The pound was flat Friday after falling as much as 2% against the dollar during the previous trading session. Shares in UK banks such as Lloyds (LYG), Barclays (BCS) and Royal Bank of Scotland were hit for a second consecutive day.
“That’s quite a serious escalation and the markets are reacting very violently, [because] the risks of a more disorderly situation are increasing and are very material,” John Wraith, head of UK rates strategy at UBS, said on Thursday.
Wraith said the United Kingdom will plunge into recession next year if the government fails to secure an orderly break with its largest trading partner. He predicted the UK economy would be up to 10% smaller in 2023 than if the country had remained in the European Union.
“It’s a big number, but it is a big problem,” he said.

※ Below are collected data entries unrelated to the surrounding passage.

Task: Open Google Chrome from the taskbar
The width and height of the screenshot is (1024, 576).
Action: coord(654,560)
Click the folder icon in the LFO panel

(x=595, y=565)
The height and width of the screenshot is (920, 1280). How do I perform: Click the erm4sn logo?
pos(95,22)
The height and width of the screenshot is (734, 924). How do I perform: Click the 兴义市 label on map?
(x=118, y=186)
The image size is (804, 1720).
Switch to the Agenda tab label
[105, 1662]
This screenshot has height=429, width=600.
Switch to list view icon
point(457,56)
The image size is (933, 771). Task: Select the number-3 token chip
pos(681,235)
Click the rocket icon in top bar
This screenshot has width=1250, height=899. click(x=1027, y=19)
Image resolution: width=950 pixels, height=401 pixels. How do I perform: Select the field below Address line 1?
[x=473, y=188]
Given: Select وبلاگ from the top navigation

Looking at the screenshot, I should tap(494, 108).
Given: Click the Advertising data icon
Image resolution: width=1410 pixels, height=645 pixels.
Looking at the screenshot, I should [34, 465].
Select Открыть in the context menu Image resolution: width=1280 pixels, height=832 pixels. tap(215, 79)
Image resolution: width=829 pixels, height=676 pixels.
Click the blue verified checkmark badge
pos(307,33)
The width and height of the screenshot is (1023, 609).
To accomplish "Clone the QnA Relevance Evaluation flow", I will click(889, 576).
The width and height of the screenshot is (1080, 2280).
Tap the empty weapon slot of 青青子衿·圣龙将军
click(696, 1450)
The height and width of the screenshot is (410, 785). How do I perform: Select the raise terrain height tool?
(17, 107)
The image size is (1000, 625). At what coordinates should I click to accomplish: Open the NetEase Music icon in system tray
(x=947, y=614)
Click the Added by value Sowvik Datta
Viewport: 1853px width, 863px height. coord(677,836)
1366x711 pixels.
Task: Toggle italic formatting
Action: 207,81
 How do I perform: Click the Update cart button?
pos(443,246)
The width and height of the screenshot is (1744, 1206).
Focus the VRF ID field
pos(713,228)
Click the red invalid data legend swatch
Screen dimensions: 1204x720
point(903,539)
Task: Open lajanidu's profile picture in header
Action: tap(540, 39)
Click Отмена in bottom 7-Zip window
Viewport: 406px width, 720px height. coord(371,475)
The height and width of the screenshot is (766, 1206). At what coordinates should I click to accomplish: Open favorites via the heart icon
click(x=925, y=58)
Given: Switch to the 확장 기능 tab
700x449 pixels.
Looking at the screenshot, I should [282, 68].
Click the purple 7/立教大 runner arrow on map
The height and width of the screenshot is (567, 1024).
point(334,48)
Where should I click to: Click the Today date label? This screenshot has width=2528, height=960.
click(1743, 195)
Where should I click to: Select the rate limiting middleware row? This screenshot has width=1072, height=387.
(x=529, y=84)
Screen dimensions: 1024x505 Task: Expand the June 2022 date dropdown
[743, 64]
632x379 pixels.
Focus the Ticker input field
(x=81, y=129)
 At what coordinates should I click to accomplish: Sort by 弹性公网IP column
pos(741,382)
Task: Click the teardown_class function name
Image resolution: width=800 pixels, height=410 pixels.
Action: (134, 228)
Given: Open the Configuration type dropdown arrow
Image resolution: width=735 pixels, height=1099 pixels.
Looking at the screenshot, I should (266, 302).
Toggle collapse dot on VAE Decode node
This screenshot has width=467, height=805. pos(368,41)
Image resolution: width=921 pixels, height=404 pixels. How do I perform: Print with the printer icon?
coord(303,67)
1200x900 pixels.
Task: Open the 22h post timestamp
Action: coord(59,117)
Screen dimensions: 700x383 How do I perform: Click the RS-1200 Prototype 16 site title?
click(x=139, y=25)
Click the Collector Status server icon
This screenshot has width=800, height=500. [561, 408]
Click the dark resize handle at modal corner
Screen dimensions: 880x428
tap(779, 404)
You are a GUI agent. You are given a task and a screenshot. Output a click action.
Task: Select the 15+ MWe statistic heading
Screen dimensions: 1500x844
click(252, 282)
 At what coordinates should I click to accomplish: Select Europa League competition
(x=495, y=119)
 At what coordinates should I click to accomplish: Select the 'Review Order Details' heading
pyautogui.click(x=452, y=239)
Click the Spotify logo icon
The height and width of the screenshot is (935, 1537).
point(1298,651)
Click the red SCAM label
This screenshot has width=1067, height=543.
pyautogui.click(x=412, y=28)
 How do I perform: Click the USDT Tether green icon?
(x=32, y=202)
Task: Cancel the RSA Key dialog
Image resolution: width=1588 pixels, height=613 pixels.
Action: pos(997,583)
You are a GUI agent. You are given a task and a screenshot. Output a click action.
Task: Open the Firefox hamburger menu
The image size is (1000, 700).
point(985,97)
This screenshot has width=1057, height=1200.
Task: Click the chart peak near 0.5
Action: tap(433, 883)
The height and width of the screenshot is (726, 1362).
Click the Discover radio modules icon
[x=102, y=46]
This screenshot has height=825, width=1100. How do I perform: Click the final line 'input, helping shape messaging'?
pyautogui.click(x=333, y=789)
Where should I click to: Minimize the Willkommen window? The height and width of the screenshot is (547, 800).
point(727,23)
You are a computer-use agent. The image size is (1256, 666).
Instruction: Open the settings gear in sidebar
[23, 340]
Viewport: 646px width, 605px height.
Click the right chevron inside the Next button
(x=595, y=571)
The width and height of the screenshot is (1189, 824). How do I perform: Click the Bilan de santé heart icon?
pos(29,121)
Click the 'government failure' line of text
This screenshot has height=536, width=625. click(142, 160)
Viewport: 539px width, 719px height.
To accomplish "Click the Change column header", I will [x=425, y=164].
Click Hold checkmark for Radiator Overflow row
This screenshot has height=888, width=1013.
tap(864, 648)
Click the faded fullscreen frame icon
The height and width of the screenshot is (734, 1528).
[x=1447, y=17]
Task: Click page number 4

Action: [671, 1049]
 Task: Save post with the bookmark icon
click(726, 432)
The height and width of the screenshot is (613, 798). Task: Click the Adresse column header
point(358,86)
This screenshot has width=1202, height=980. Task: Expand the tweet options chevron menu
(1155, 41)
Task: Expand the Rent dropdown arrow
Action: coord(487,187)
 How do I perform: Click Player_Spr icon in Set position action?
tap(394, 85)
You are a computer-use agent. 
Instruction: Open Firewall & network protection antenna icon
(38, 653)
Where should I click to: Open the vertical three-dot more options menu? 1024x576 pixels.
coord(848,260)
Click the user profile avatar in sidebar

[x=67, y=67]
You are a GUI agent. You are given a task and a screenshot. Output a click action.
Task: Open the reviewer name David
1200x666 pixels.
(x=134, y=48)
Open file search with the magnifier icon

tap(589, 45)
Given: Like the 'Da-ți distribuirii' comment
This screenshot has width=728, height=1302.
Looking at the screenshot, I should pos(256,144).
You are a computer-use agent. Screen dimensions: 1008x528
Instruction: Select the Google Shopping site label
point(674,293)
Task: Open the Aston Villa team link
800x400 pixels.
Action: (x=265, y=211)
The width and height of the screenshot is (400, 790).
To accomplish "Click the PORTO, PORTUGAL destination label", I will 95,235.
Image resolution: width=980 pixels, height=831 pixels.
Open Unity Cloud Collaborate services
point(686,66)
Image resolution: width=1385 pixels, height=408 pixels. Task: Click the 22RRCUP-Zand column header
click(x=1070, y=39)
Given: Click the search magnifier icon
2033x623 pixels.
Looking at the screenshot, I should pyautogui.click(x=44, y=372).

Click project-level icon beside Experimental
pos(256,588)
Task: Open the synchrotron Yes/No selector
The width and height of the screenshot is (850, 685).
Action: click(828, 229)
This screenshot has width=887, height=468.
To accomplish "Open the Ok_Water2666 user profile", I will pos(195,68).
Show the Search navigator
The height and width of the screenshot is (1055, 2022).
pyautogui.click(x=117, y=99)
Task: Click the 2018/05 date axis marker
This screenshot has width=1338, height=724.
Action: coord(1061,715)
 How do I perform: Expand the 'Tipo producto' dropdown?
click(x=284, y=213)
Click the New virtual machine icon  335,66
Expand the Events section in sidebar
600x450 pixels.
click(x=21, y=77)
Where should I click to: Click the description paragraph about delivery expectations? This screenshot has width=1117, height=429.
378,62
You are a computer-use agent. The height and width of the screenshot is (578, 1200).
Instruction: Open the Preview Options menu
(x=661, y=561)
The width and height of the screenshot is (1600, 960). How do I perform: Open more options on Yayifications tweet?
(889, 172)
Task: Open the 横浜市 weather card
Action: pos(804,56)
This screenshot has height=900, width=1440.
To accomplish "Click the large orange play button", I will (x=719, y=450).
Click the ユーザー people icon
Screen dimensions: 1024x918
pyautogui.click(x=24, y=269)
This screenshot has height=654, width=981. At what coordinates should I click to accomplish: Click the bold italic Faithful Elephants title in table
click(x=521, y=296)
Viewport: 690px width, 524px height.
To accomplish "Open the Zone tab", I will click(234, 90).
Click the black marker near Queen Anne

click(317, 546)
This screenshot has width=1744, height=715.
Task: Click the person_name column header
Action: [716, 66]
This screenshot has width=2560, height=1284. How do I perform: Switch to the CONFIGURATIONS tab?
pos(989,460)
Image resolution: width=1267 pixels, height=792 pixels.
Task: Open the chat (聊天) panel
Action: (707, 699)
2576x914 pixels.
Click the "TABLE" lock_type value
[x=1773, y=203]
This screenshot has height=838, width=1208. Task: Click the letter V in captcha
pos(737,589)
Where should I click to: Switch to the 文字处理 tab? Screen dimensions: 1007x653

The fear is that Britain could tumble out of the European Union without a transition deal to keep it temporarily inside the bloc’s market for goods and services and customs union.
That would mean new trade barriers, and disruption to supply chains for food, medicines and manufactured goods. Analysts expect a sharp decline in business confidence, real estate prices and an even weaker pound. Airlines may not be able to fly.
The International Monetary Fund warned Wednesday that a disorderly exit would “lead to widespread disruptions in production and services.” Rating agency S&P has told Brits to expect “a short, sharp recession.”
“Nobody can be sure of the extent of any hit to activity, but we think it could be as high as 3% of GDP, with an outright recession probable,” wrote analysts at research firm Capital Economics.
Companies have raced to prepare for the worst as negotiations dragged on in recent months. The United Kingdom is due to leave the European Union on March 29, 2019, but the prolonged talks left businesses in the dark on terms of future trade.
Pharmaceutical companies are stockpiling medicines. BMW (BMWYY) plans to shut its Mini factory in England for one month of maintenance immediately after Brexit because it can’t be sure of getting the parts it needs.
The German carmaker said in a statement Friday that it would “continue to prepare for the worst-case scenario” because of the “uncertain” political situation.
“We continue to call on all sides to work towards a final agreement which maintains the truly frictionless trade on which our international production network is based,” BMW said.
Financial services firms are likely see their access to EU markets reduced under any Brexit scenario, but a messy exit would be most dangerous.
Households would also be harmed by a chaotic Brexit. The value of the pound would slump further, hiking the cost of imported products. Inflation would rise.
S&P estimated that annual household incomes would drop by £2,700 ($3,440) on average in each of the three years following a messy breakup.
The IMF warned that a decline slump in the value of the pound would hit consumer and business confidence.
“[That] in turn would have adverse impact on the balance sheets of households, firms and financial intermediaries,” it said.
Bank shares were particular hard hit on Thursday because of worries that borrowers would struggle to pay back loans if the economy slumps following a messy Brexit. Interest rates may also have to remain lower for longer.
RBS has already set aside £100 million ($125 million) to cover the fallout from Brexit.
While a recession is likely under the worst Brexit scenario, the United Kingdom would probably dodge a financial crisis.
“The UK banking system is incredibly resilient and well capitalized,” said Wraith. “If you look at the stress tests they all passed — they include way worse scenarios than we envision even in the worst case Brexit scenario.”